Many of us who teach have had this experience: We work hard to explain to our students something that we understand well. We try to use intuition, analogies, examples, multiple methods, asking and answering questions, group exercises—the stuff of pedagogical knowledge. We are rewarded with students who feel that they understand. But when our students try to solve problems themselves, many make mistakes which reveal that they, in fact, didn’t understand. We correct their mistakes, explaining the right logic. But some students make the same mistakes again and again.
Through years of work and after much frustration, we teachers learn students’ common errors and the logic of those errors. We learn to stave the errors off—or use them as teaching moments. With our students, w go through each stage in their logic to find and explain the flaws.
This knowledge of the thinking behind their errors is not the content of our subject. Nor is it classic pedagogy. Most of us learn how our students misunderstand unsystematically and almost by accident. Some of us may systematically take stock of and analyze students’ mistakes to understand them. But in my experience few professors think of this as systematic knowledge and fewer yet have a name for it. I certainly did not.

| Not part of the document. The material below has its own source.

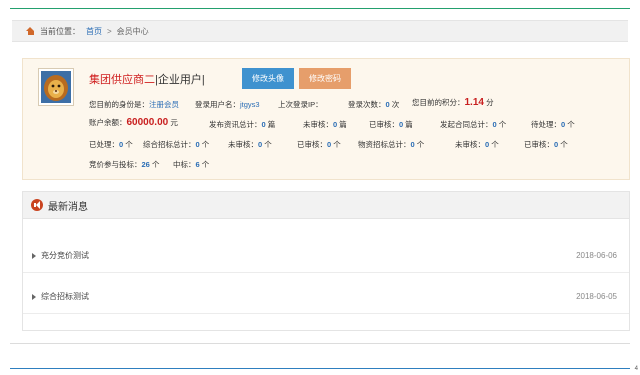 The image size is (640, 375). Describe the element at coordinates (546, 124) in the screenshot. I see `stat-label: 待处理：` at that location.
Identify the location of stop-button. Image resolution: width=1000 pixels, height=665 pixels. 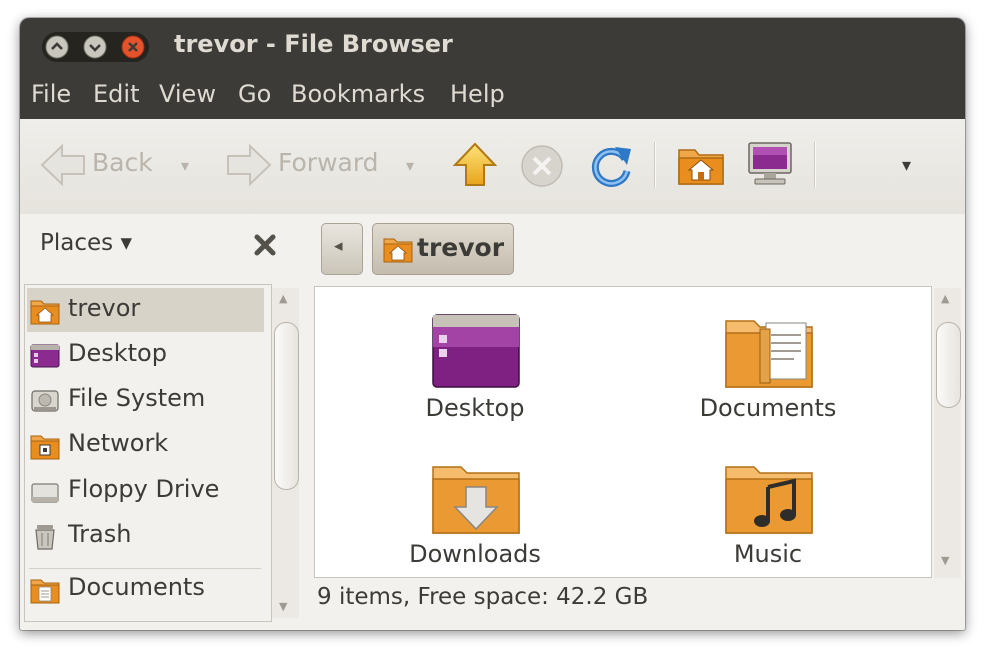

Then a few weeks ago I read a New York Times magazine article, “Building a Better Teacher.” Researchers in elementary school math pedagogy, particularly Deborah Ball of the University of Michigan, have coined the term “Mathematics Knowledge for Teaching”. Here is how the article describes it:
“It’s one thing to know that 307 minus 168 equals 139; it is another thing to be able to understand why a third grader might think that 261 is the right answer. Mathematicians need to understand a problem only for themselves; math teachers need both to know the math and to know how 30 different minds might understand (or misunderstand) it… This was neither pure content knowledge nor what educators call pedagogical knowledge.”
The concept of mathematics knowledge for teaching is much broader than simply understanding misunderstandings. But I think that this sub-component is particularly valuable and something that we in higher education should embrace.
I’m sure some of you are already thinking that there is already a literature in subject-specific teaching in higher education. I have certainly seen and found valuable materials on the teaching of microeconomics and of statistics, two of the subjects that I teach. But in my experience, such materials combine content and pedagogy; they generally do not focus on understanding students’ misunderstandings.
The most efficient way to work on this is for instructors that teach the same subjects to collaborate, compare notes and so on. One semester, my colleague Gregg Van Ryzin and I both taught research methods with the same materials. Each week, we met to discuss what worked and what didn’t. We focused on the what, why and how of our students’ confusion. Our teaching and teaching materials improved substantially.
Unfortunately, I am still taking baby steps with such efforts. The real professionals know how to do this well. I learned recently about the work of Steve Hinds and others working on in developmental math in CUNY. Their work in general is described in “More Than Rules: College Transition Math Teaching for GED Graduates at the City University of New York”. What struck me most is how they work: all instructors collaborate on developing the materials but whatever the differences of opinion, everyone teaches with the same detailed materials, including in-class exercises, approaches for introducing topics and so on. Then all instructors describe their experiences: what worked, what didn’t, why and how. Collectively, they then work to improve student learning. This method, like the faculty inquiry groups Mary Taylor Huber has described, are very different from most of our experiences teaching in higher education.
What subject-specific student misunderstandings have you learned about? How has such knowledge helped your teaching? Do you and other professors who teach the same course regularly debrief?